Most of the arrangements are skeletal, with plenty of space, allowing the brilliantly constructed melodies to cut through with piercing clarity. There’s a driving, taut rhythm section and either some spare and sustained chords on old analogue keyboards, or some spiky guitar playing over which Ezra Koenig delivers his frequently baffling lyrics. Simple though this backdrop may be, it’s delivered with such sprightly energy that it is rendered brutally effective. Whilst the music is never dense, the sounds the group select are usually intriguing, from the aforementioned string section to the mellotron textures on ‘A-Punk’. The African influences are cleverly subsumed within the overall ‘college-rock’ spirit (there’s even a song called ‘Campus’ for heaven’s sake), and the group even have the good humour to mock their preoccupations on ‘Cape Cod Kwassa Kwassa’ (‘it feels so unnatural, Peter Gabriel…’). It all works because the inherent joy and celebration in African music very much reflects this group’s vigorous sense of fun. Similarly, the chamber pop stylings of ‘M79’ are made to sound vibrant rather than twee.

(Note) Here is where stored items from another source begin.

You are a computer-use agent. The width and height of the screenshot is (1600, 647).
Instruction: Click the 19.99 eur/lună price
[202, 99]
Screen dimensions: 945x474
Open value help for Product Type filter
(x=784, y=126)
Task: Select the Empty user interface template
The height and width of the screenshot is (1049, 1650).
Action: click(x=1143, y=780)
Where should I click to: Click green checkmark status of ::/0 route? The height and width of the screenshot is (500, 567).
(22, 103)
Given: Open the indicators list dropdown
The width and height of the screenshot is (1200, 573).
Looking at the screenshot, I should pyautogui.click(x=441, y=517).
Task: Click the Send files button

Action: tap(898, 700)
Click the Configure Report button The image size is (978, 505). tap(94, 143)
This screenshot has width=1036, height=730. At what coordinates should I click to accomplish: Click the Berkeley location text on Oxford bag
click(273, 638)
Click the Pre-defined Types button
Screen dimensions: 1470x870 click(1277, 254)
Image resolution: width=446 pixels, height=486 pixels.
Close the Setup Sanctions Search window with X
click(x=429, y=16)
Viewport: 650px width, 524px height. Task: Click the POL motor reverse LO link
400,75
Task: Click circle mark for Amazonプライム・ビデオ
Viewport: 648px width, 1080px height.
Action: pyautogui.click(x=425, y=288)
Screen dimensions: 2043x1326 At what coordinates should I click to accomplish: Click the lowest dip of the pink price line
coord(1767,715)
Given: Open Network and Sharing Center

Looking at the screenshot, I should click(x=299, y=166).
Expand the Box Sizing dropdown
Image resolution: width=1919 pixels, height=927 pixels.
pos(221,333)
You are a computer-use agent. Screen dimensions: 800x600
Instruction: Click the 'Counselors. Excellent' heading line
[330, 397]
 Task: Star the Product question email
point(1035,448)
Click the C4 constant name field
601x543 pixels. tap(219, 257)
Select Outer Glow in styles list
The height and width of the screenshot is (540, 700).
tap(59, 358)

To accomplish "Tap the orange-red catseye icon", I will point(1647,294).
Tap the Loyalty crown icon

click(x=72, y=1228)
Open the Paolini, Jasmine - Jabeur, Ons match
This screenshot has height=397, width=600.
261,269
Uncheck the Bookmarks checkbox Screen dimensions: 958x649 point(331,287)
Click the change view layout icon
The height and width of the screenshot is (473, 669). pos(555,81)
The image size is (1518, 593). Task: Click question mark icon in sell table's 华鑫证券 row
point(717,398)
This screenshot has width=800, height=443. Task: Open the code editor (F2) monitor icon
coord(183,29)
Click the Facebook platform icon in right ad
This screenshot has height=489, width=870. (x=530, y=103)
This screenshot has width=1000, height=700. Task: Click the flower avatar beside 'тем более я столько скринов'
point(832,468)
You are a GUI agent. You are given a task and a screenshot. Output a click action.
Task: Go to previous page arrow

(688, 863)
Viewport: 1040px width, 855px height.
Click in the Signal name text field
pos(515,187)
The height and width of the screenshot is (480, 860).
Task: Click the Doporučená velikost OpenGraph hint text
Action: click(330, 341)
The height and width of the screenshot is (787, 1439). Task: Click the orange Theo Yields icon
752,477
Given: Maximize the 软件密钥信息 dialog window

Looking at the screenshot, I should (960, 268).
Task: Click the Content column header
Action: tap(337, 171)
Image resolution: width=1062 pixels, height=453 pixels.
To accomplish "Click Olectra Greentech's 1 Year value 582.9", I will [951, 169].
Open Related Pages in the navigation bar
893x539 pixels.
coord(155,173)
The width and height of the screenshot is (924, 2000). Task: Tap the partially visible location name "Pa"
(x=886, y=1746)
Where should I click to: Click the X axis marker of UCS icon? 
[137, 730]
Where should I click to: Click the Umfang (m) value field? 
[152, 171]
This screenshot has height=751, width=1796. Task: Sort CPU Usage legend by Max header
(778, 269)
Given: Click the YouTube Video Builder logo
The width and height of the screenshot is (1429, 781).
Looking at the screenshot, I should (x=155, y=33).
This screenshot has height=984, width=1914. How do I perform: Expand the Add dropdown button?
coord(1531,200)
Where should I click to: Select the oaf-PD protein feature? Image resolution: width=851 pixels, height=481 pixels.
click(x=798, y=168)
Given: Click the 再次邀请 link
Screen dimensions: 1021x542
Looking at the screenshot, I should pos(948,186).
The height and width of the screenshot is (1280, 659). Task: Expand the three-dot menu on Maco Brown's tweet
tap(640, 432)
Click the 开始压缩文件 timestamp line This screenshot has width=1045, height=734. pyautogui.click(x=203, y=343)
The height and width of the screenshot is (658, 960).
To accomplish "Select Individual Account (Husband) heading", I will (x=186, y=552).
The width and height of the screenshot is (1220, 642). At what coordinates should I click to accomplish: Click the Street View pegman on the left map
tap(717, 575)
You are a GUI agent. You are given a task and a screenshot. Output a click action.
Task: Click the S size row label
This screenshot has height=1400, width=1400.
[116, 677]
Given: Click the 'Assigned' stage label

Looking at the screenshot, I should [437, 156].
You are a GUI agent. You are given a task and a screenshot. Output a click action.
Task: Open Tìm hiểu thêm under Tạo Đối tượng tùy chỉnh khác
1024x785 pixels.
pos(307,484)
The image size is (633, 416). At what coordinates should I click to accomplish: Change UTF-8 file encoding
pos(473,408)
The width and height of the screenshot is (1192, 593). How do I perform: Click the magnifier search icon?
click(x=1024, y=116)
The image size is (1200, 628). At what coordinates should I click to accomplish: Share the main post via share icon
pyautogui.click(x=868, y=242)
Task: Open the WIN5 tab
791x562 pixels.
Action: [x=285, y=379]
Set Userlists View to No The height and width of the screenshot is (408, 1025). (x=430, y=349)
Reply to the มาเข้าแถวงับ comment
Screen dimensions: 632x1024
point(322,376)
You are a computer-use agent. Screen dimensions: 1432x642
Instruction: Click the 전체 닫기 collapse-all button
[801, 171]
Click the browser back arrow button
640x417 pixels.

Koenig’s lyrics are remarkably wordy, and it’s often difficult to decipher exactly what Vampire Weekend’s songs are about. They certainly seem inspired by unconventional themes, from architecture (‘Mansard Roof’), to attacks on the demands of punctuation (‘Oxford Comma’ – a song which more generally seems to attack boasts about money). There’s a vivid, almost literary amount of detail in these songs, but Koenig’s dry, understated delivery is appropriate for his material. That the songs retain an irresistible charm in spite of these potential pitfalls is perhaps a result of the group not taking themselves too seriously, and Koenig’s own irony-laden sense of humour. In fact, his distinctive personality helps save the album from drowning in its own reference points.
‘Vampire Weekend’ will not rank as the most technically sophisticated or ground-breaking album of 2008, but it will surely stand as one of the year’s most straightforwardly bright and enjoyable statements. These songs are remarkably simple, and make the art of small ensemble songwriting look almost comically easy. This is no bad thing. These vampires provoke more fun than fear.